Saskia Bricmont (Greens/EFA), who sponsored some of the #DiasporaVote! participants, said similar harassment has occurred in previous years of EYE and, more recently, at diversity and LGBTQIA fora.

“We try to uphold values and fundamental rights, but it seems that in the premise of the European Parliament, we failed to ensure that they’re really respected and fulfilled,” the Belgian MEP said.

Bricmont sent a letter with two fellow MEPs, co-signed by 149 lawmakers, to European Parliament President David Sassoli asking for a “strong response” from the institution.

An inquiry into the harassment has begun to determine whether or not the disturbances were premeditated and identify the specific people or groups responsible.

Bricmont suggested stricter controls at the entrance to future EYE events and increased security at individual workshops and panels.

“If the far-right… behave badly in [Parliamentary] plenary sessions, they’re excluded,” Bricmont said. “There are sanctions, and that needs to happen as well when they have guests and young people.”

Bricmont said that if the Parliament’s found that the students were coached, it would be “highly problematic.”

“It’s a strategy from the far-right to infiltrate their own young people in democratic processes, and it just cannot be tolerated in Belgium,” she explained.

Salima Yenbou, another green MEP, agreed that change is necessary.

“If our reaction had been present after the previous edition of EYE, this probably would not have happened,” Yenbou said.

The EYE code of conduct underscores the “zero-tolerance policy towards any
kind of discrimination or threatening behaviour,” but Yenbou said officials must put more focus on ensuring that these policies are adhered to.

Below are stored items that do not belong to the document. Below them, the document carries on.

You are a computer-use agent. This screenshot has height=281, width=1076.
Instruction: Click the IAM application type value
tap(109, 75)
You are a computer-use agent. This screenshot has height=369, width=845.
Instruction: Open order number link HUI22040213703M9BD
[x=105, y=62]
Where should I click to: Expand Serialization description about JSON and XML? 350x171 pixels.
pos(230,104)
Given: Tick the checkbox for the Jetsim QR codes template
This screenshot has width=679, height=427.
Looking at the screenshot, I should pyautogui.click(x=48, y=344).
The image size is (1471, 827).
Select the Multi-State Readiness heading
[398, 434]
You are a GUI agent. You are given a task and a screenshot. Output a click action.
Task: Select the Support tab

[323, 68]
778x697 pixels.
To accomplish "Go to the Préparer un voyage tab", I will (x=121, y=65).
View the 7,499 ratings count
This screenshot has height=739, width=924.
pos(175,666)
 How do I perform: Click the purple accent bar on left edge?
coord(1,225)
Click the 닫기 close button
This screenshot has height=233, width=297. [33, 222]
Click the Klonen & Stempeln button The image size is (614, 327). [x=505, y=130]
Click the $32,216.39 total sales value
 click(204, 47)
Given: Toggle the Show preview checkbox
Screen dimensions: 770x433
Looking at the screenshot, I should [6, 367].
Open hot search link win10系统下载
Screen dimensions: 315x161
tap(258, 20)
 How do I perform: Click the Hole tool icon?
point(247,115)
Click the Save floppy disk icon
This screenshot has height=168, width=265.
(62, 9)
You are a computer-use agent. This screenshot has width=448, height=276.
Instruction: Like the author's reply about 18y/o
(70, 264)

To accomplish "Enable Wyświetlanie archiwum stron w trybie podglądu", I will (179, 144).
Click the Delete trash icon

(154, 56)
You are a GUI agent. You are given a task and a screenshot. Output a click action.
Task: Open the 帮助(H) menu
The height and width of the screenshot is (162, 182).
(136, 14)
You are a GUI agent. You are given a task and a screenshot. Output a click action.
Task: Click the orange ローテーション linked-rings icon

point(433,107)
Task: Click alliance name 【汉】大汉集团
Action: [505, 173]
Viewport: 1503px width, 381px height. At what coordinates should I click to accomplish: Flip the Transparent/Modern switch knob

“At the same time, there needs to be some responsibility from the MEPs who invite the young people,” Yenbou said.

These sentiments were echoed by organisers from #DiasporaVote!, who said they hoped for change and better experiences for young people in the future.

“Hate crimes may seem lesser than physical violent crimes, but I think in a wider context, they touch a lot more people for much longer,” Welch said.